### [Task directions]
Copy exactly the lines of the records below, and only those lines, beginning with the line that contains "Click '.file dir/ data.txt -- explain' code" and ending with the line that contains "Open the help".

### [Information]
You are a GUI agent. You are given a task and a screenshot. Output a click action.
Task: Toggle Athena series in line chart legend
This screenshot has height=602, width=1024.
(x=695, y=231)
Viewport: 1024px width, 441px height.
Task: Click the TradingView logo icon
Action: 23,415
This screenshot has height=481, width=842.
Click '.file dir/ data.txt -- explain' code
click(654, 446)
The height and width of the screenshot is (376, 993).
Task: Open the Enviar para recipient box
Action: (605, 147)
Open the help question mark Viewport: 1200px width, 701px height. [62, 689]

--

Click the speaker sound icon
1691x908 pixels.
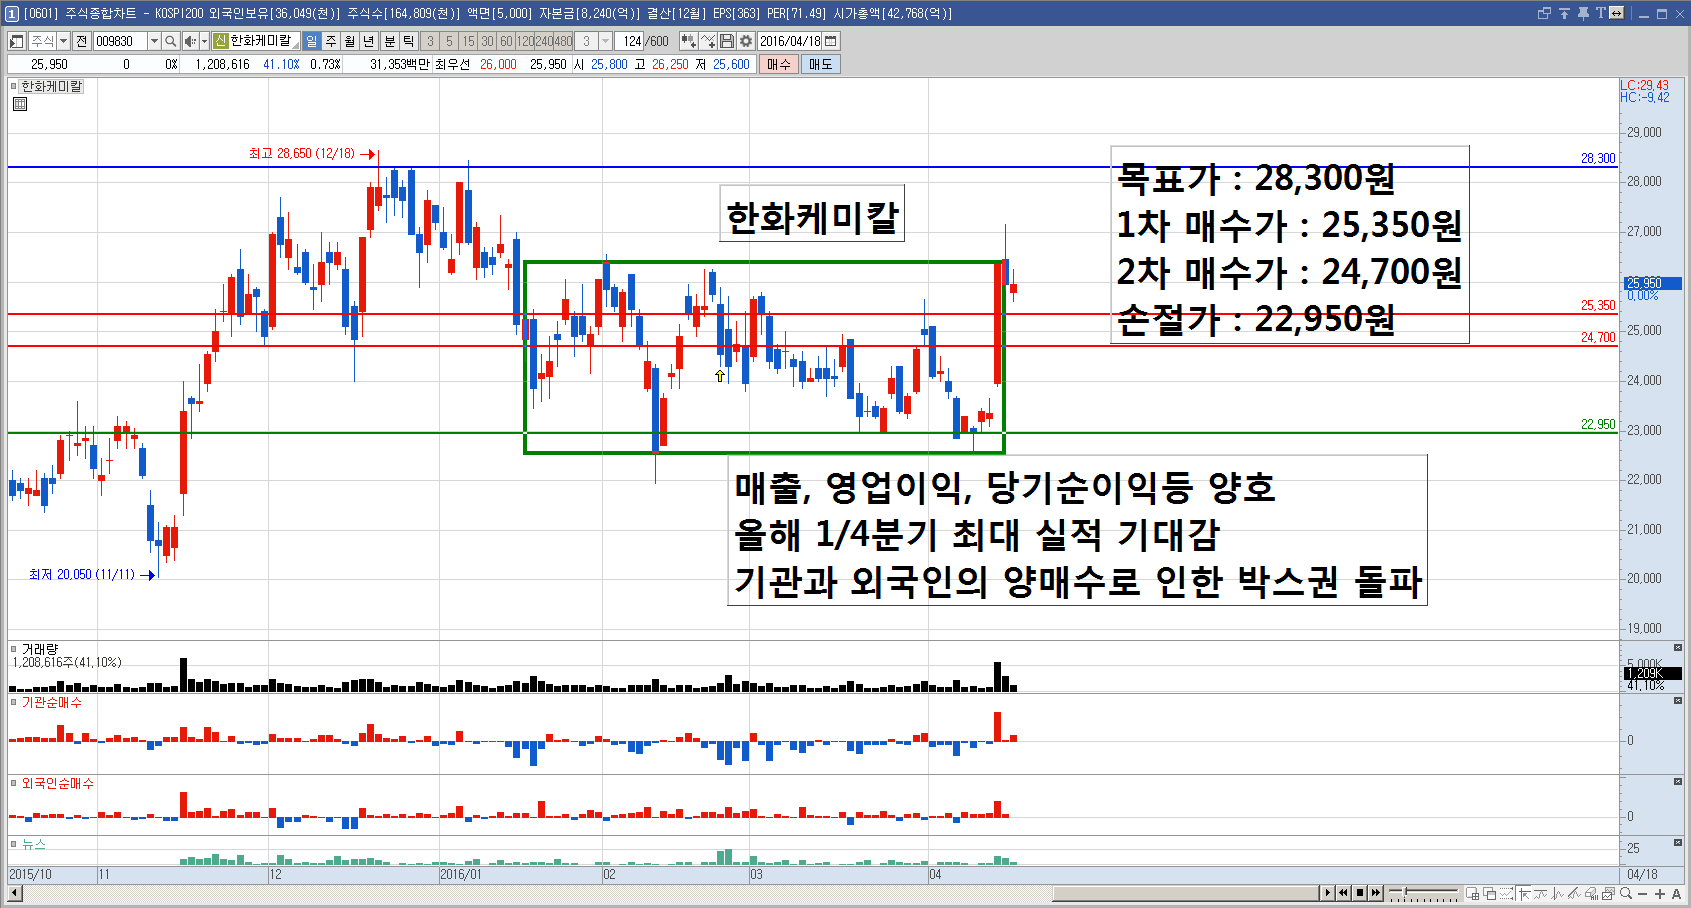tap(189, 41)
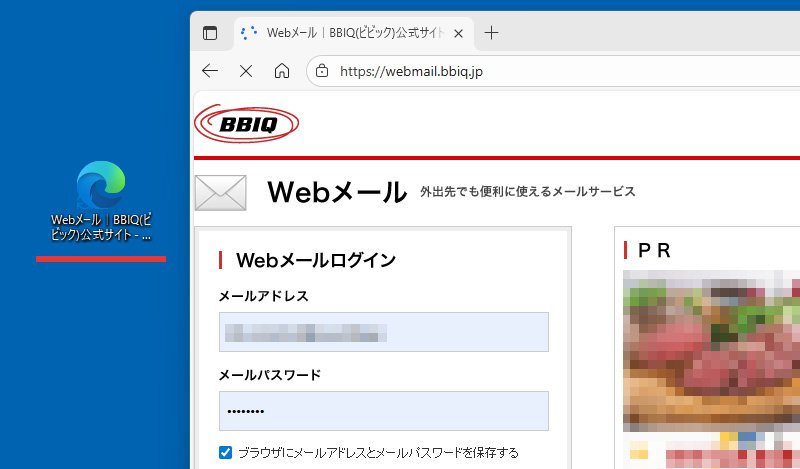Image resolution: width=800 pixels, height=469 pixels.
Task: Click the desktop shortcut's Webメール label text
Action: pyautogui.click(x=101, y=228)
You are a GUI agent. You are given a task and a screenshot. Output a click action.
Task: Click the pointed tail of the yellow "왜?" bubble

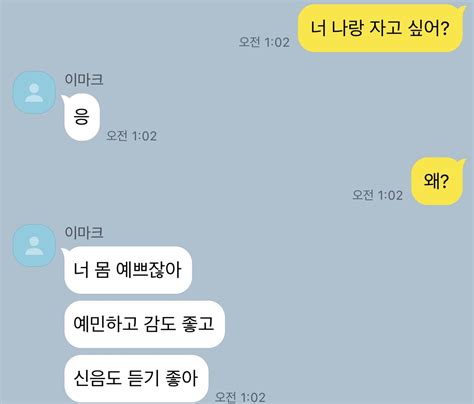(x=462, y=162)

### [Result of this task]
Click '.file dir/ data.txt -- explain' code
click(654, 446)
The height and width of the screenshot is (376, 993).
Task: Open the Enviar para recipient box
Action: (605, 147)
Open the help question mark Viewport: 1200px width, 701px height. [62, 689]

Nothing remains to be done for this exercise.